Goals:
A. How would you render this sentence from the theatre editorial in Spanish: "Klett uses this case study to launch a penetrating interrogation of the multivalent concept of "androgyny.""?
B. Do these statements agree with the theatre editorial? Answer yes or no for each, quoting the deciding words: (i) Fiona Shaw played Richard II in a 1995 production at the Royal National Theatre. (ii) I Am My Own Wife is performed by a cast of several actors. (iii) Theatre scholars still habitually locate meaning only in dramatic texts.
C. Can you carry on the theatre editorial from the point where it stops?

Excerpt to read:
------------------------------------------------------------

Happily, the days when theatre scholars habitually located meaning exclusively in dramatic texts are well behind us. The recognition that the performance event is a vital site for generating meaning, rather than merely for illustrating the meaning of pre-existing texts, is now deeply entrenched within theatre studies. More significantly, so too is the recognition that the performance event itself is constituted, not simply by acts performed on stage (or wherever the performance occurs), but equally by acts of spectatorship and subsequent acts of critical and historical reflection disseminated in the popular press and through scholarly discourse—including Theatre Journal itself. All of the essays in this general issue—despite the wide sweep of subject matter—share a focus that extends well beyond texts and performances to reception and spectatorship.

The issue begins with Elizabeth Klett's analysis of Fiona Shaw's drag portrayal of Richard II in the Royal National Theatre's 1995 production of Shakespeare's eponymous play. "Many Bodies, Many Voices: Performing Androgyny in Fiona Shaw and Deborah Warner's Richard II" highlights intriguing differences among various theatre critics and scholars' perceptions and interpretations of Shaw's cross-gender performance. Some critics, for example, perceived Shaw's Richard as "a homosexual male," while others perceived her as "a dyke" or "a man-child." Klett uses this case study to launch a penetrating interrogation of the multivalent concept of "androgyny."

The second essay similarly takes up the issue of queer representation in contemporary theatre, this time by focusing on a recent play. In "The Tease of Truth: Seduction, Verisimilitude (?), and Spectatorship in I Am My Own Wife," Michael R. Schiavi examines Doug Wright's one-person play about Charlotte von Mahlsdorf, a celebrated German transvestite who survived the Second World War and the communist regime in East Germany and eventually was exposed as a stool pigeon for the East German secret police. "How," Schiavi asks, "does a playwright engage audiences in the tales of a person offered up as real, as possessed of allegedly verifiable experience, but who loses credibility with each successive utterance?" Both Schiavi's essay and Wright's play problematize biodrama as a genre, especially its claims to authenticity and its tendency to provoke an audience's preoccupation with determining the factuality of a play's details.

------------------------------------------------------------

Supplied records:
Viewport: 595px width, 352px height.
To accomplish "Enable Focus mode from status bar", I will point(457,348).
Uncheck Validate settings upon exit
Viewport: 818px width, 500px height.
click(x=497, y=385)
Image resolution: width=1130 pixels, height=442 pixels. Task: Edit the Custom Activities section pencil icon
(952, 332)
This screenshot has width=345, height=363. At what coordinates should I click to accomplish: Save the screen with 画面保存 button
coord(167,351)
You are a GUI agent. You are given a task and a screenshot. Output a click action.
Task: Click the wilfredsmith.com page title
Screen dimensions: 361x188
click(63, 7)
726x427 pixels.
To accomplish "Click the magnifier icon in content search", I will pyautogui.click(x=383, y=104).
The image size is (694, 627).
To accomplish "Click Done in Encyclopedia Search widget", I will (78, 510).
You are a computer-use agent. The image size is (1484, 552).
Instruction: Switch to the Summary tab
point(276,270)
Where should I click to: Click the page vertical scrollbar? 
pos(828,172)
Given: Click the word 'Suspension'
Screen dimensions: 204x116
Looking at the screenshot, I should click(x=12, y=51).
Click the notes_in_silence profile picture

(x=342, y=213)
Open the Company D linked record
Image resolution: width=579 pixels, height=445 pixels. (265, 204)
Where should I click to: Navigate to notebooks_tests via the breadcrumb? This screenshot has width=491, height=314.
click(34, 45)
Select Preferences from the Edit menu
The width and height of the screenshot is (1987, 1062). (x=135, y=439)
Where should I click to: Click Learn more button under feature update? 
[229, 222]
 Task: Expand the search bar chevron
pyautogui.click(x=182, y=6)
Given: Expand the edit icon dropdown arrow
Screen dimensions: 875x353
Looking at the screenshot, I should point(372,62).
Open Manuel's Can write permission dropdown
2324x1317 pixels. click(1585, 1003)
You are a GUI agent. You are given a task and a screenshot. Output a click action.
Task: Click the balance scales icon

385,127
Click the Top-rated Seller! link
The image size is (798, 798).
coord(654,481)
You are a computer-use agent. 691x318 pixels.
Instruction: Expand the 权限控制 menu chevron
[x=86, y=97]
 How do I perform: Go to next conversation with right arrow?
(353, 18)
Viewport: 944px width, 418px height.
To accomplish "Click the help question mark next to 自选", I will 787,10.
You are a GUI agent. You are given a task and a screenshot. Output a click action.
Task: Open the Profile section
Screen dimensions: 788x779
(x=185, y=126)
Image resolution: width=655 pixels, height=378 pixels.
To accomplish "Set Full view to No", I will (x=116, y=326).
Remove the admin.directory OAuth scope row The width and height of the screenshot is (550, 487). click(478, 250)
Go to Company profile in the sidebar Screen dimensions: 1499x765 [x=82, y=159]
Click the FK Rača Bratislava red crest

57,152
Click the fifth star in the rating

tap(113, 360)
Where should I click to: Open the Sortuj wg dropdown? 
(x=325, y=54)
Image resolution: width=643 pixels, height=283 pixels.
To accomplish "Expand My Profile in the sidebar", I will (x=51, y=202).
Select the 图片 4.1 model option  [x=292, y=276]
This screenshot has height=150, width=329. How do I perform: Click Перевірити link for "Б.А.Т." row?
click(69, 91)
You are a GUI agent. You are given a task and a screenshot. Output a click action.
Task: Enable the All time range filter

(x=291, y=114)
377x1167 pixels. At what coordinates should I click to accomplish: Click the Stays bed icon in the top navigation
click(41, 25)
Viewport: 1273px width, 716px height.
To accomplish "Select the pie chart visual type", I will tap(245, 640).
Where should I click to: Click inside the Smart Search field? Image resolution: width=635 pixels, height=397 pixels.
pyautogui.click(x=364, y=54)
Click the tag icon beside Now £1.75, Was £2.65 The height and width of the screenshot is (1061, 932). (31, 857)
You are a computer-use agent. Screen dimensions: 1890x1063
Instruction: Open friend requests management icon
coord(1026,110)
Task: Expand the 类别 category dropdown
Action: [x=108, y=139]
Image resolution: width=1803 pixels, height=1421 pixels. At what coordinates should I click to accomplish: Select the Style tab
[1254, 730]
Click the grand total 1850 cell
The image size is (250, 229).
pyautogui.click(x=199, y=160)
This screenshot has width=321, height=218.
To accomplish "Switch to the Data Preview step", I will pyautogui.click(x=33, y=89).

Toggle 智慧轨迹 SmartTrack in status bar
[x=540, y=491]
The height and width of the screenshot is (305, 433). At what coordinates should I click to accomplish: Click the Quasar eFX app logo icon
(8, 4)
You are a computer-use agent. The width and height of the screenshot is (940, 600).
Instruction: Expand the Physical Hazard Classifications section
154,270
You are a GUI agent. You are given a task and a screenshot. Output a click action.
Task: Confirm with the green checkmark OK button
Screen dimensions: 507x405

------------------------------------------------------------

Task-by-task results:
A. Klett utiliza este estudio de caso para emprender una penetrante interrogación del concepto polivalente de «androginia».

B.
(i) Yes: "Fiona Shaw's drag portrayal of Richard II in the Royal National Theatre's 1995 production"
(ii) No: "Doug Wright's one-person play"
(iii) No: "the days when theatre scholars habitually located meaning exclusively in dramatic texts are well behind us"

C.
Jennifer Terni's "A Genre for Early Mass Culture: French Vaudeville and the City, 1830–1848" investigates the most popular theatrical genre of July Monarchy France. Terni argues that "vaudeville was an integral element in the rise of a modern spectacular culture that began to take shape in Paris by the 1840s." She demonstrates that even as vaudeville performances depicted and often satirized the emerging culture of consumption, the performances themselves, as entertainment commodities, epitomized and propagated that culture. Hence, Terni ultimately is less concerned with the plays as aesthetic artifacts in their own right than with the cultural drama within which both the plays and their spectators participated. Terni also explores critical reception and canonization, probing the longstanding scholarly neglect of this genre despite its overwhelming popularity.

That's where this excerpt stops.